Government to extend more credit to firms which back half of all US home loans.
Shares in the firms plummeted last week in the face of widening fears about the solvency of the two agencies.
The US treasury and Federal Reserve called on Sunday for measures to lend money and buy equity in the companies if necessary.
Both companies are government-sponsored enterprises (GSE) owned by shareholders.
The treasury and Federal Reserve assistance would be offered at the primary credit rate offered to investment firms and would be backed by US government and federal agency securities.
Henry Paulson, the US treasury secretary, said he was proposing temporary authority for the treasury to purchase equity in either of the two firms “if needed”.
“[Their] continued strength is important to maintaining confidence and stability in our financial system and our financial markets. Therefore, we must take steps to address the current situation as we move to a stronger regulatory structure,” he said.
Brian Bethune, an economist at Global Insight, said the rescue plan needs more concrete measures in order to prevent a collapse of the mortgage giants that could spill over to the wider economy.
“Access to the Fed’s discount window will be a very effective tool to defuse the short-term liquidity crisis,” he said.
“But the Treasury will need to specify very soon, within a matter of two or three days, how much capital that it intends to infuse into the two entities.
“This capital infusion needs to be very significant – perhaps as much as $20 billion, or higher, for both entities – in order to defuse the speculative selling … and reverse the negative psychology quickly and effectively.”
Bethune said it was “not the time for policy makers to underestimate, once again, the systemic risks to the financial system and the huge collateral damage this would impose on the economy”.
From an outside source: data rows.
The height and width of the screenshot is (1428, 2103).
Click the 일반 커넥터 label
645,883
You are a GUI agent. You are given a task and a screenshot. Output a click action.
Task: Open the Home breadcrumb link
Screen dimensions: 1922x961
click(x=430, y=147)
Fannie Mae and Freddie Mac own or guarantee $5trn of debt, close to half the value of all US mortgages, and have been in crisis amid the worst housing downturn in the US in decades.
|Freddie Mac’s shares fell 13 per cent to $6.70 on Monday [AFP]|
Sharada Selvanathan, a currency strategist at BNP Paribas in Hong Kong, said that holders of agency debt are significantly in overseas hands and foreign central banks.
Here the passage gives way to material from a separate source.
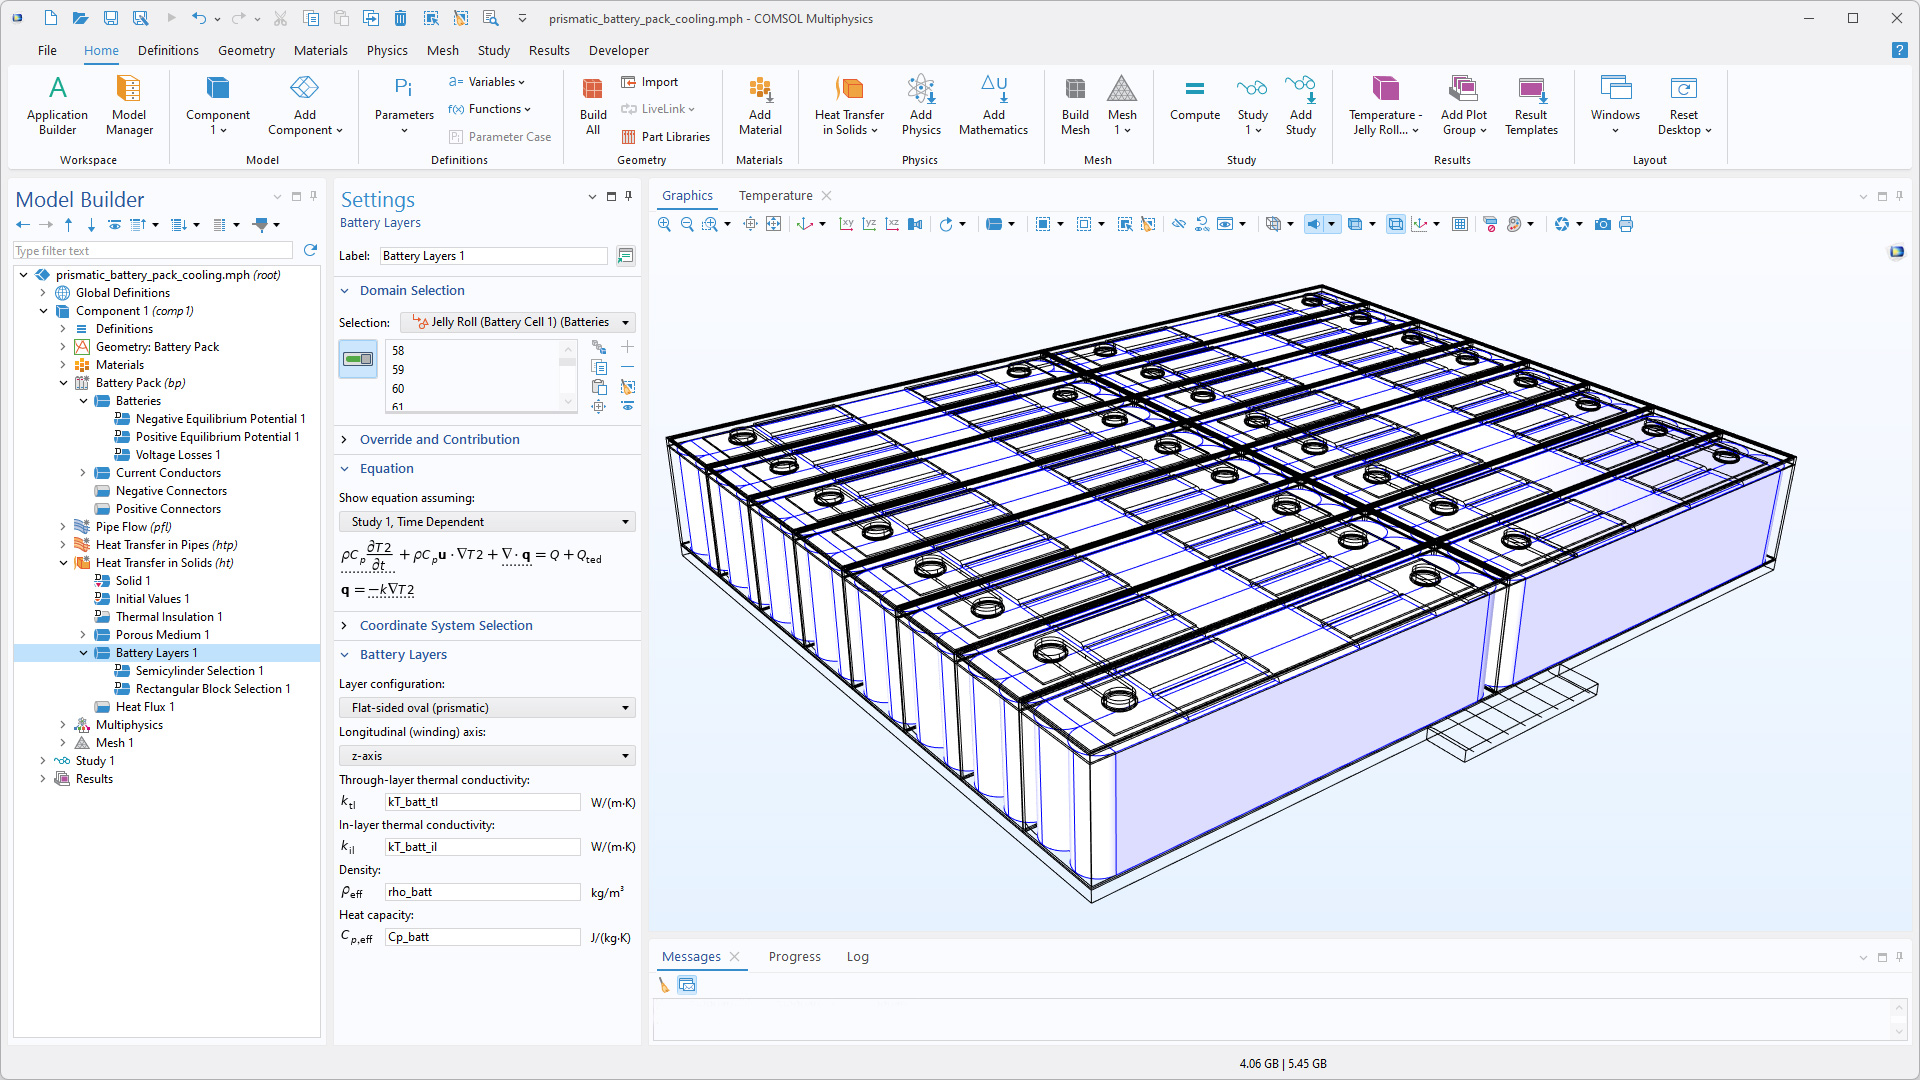This screenshot has width=1920, height=1080.
Task: Click the Zoom Extents icon
Action: [773, 224]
“[The US government] had to do this because confidence could weaken further, and that would be very, very bad for the dollar,” she said.
Foreign central banks, mostly in Asia, hold $979bn of the bonds and mortgage-backed bonds sold by the two agencies.
Kazu Sugimoto, Japan’s vice finance minister, told a press conference in Tokyo on Monday: “We hope the [US treasury and Federal Reserve] move will have a positive impact on the world economy.”
Japan’s financial services minister, however, was quoted as telling a meeting of economic ministers that the world’s financial markets were “on the verge of a crisis”.
The Monetary Authority of Singapore, meanwhile, said risks and challenges in international markets were still present.
“Significant challenges and downside risks in the international financial markets remain and financial institutions and investors should stay vigilant,” the central bank said.
Ed Yardeni, a US economic research analyst, said it would be the taxpayers that would lose out due to the “last resort of the US financial system”.
“If mortgage losses mount at the two GSEs, then the [US] treasury will issue more debt and use the proceeds to inject more capital into them.”
“The American public now gets a direct stake in the world’s two largest hedge funds,” he said.
Analysts point out that the two firms are needed to help ease the crunch affecting the home loan market.
Merrill Lynch economist Drew Matus, said: “The key to gauging the real economic impact is whether these two organisations can continue to provide their services to the mortgage market and ease the continued creation of new mortgages.”
The government plan for Freddie Mac and Fannie Mae comes four months after the Federal Reserve acted to defuse a crisis involving Bear Stearns, a Wall Street investment company.
Bear Stearns was subsequently sold to JPMorgan Chase.